Os debates sempre latentes sobre a redução da maioridade penal sugerem a diminuição para 16 anos, como se isso fosse diminuir a criminalidade no País, geralmente partindo da premissa de que o Estatuto da Criança e da Adolescência (ECA) está defasado e rejeitando o caráter pedagógico de suas medidas socioeducativas. Mas esta semana, em Marabá, ocorreu um episódio que quase passou despercebido, mas pode servir de aporte para um debate muito mais amplo do que a simplória redução da maioridade penal. Estamos falando do menino de 11 anos que foi apreendido junto com um acusado de tráfico de drogas, em meio a uma troca de tiros.
Diante disso, o Correio de Carajás procurou profissionais do Direito e das Ciências Sociais para obter opiniões embasadas a respeito de que tratamento deve ser dado aos jovens que se envolvem com a criminalidade. Será a redução da maioridade penal a panaceia para todos os males ou existe uma saída que pode estar diante dos nossos olhos e nos recusamos a enxergá-la?
PAUTADO NA CONSTITUIÇÃO
Allysson Castro, defensor público há 10 anos, observa que a Constituição Federal de 1988 adotou a doutrina da proteção integral da criança e do adolescente e, portanto, a partir da Carta Magna de 1988 diversos princípios protetivos passaram a nortear a construção do ordenamento jurídico infancista.
Ele afirma, diante do atual cenário jurídico e democrático, que é impossível que haja a redução da maioridade penal, por conta de alguns fundamentos jurídicos. Primeiro, o preceito normativo contido no artigo 228 da Carta Magna de 1988 dispõe que os menores de 18 anos são inimputáveis (não cometem crimes nem infrações penais), devendo se sujeitarem às normas da legislação especial, que no caso é o Estatuto da criança e do adolescente (lei 8069/90).
“Segundo, seguimos a corrente doutrinária que defende que o artigo 228 da CF/88 é uma cláusula pétrea (núcleo da Constituição que não pode ser modificado), e assim, qualquer proposta legislativa tendente a alterar essa garantia constitucional destinada aos menores de idade não poderá prosperar, pois o artigo 60, parágrafo 4°, inciso IV, da CF/88, impede que haja qualquer deliberação de proposta de emenda tendente a abolir os direitos e garantias individuais”, explica Allysson Castro.

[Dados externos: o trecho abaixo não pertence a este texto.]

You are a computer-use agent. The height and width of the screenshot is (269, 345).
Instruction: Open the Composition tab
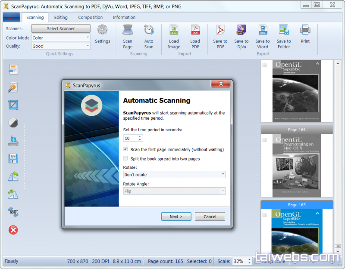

“Por fim, seja com base da doutrina da proteção integral da criança e do adolescente, seja à luz do artigo 228 e artigo 60, parágrafo 4°, IV, da CF/88, defendemos a impossibilidade da redução da maioridade penal no Brasil”, resume.
ECA NÃO É BRANDO
Também ouvido pelo Correio, o advogado criminalista Lourival Cardoso observa que o tema tem ganhado a cada dia mais projeção, principalmente com o avanço da extrema direita no Brasil. Aliás, esse tema foi bandeira juntamente com a liberação do porte de armas para a população em muitos palanques. Ele pondera que esse discurso só é viável porque a população que já “não suporta” mais tanta violência e criminalidade, pois acredita que o enrijecimento da maioridade penal, que passaria de 18 para 16 anos seria a solução para a redução da criminalidade no País.
Mas o advogado apresenta dados do Anuário de Segurança Pública de 2017, que mostram que 6,7% dos jovens entre 15 e 17 anos foram vítimas de homicídio doloso. Sendo que 44,4% desses jovens cometeram ato infracional equiparado a roubo, 9,5% cometeu ato infracional equiparado a homicídio e 1,9% cometeu ato infracional equiparado a porte de arma de fogo. Para ele, os dados apresentados são mínimos se comparados a realidade populacional brasileira que já ultrapassa os 200 milhões de habitantes.
“Assim, o ECA não é legislação branda, como muitos acham, mas se amolda à verdadeira realidade do menor infrator, aplicando medidas socioeducativas aptas a reestabelecerem ao convívio em sociedade, sem, contudo, lhe impor pena, mas educando e ressocializando. Seguindo essa linha de raciocínio, são pífios os argumentos para a redução da maioridade penal, tendo em conta o aumento da criminalidade”, resume.
Lourival Cardoso entende, por fim, que reduzir a maioridade penal, além de importar num enorme retrocesso na defesa, promoção e garantia dos direitos humanos dos jovens brasileiros, é atestar a falência do Estado em cumprir e prover com seu papel de responsável por prover a segurança pública”.
OLHAR ALÉM
O cientista Marcelo Melo, professor do Instituto Federal do Pará (IFPA), tem críticas à própria noção de prisão no Brasil. Para ele, a concepção da sociedade moderna de que a prisão diminui a violência é um problema central que precisa ser enfrentado.
De acordo com ele, dados do Departamento Penitenciário Nacional indicam que a população carcerária no Brasil já chegou a 860 mil presos, em maio deste ano. Esse número era 232,7 mil no ano 2000. Ou seja, em duas décadas a população carcerária mais que triplicou.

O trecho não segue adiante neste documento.